# More photos of Phrag Kelly Nash



## ohio-guy (Jul 19, 2007)

Ihave bloomed out 4 of these now and they are uniformly very pretty, a nice bright pink, holding 2 blooms open on one plant for several days.


----------



## Ron-NY (Jul 19, 2007)

they are fairly similar looking to Cape Sunset.


----------



## Candace (Jul 19, 2007)

Very pretty bubblegum pink!


----------



## toddybear (Jul 20, 2007)

Stunning flowers!


----------



## NYEric (Jul 20, 2007)

Yay besseae hybrids!


----------



## parvi_17 (Jul 20, 2007)

I really like that.

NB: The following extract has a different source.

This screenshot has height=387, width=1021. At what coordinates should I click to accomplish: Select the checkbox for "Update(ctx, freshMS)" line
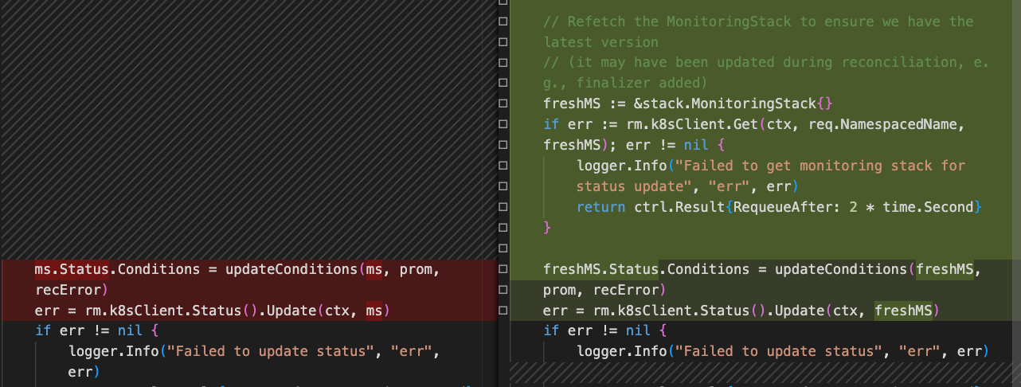point(503,310)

What are the parents?


----------



## SlipperFan (Jul 20, 2007)

Very pretty!


----------



## goldenrose (Jul 23, 2007)

parvi_17 said:


> I really like that. What are the parents?



Eric Young x fischeri.
I'm so glad you posted - I have a few plants & have never found any pics!
It is similar to Cape Sunset!


----------



## NYEric (Jul 23, 2007)

The awarded one I posted from the 2007 GNYOS show really had a vibrant color.


----------



## e-spice (Jul 23, 2007)

Wow - that is really pretty.

e-spice


----------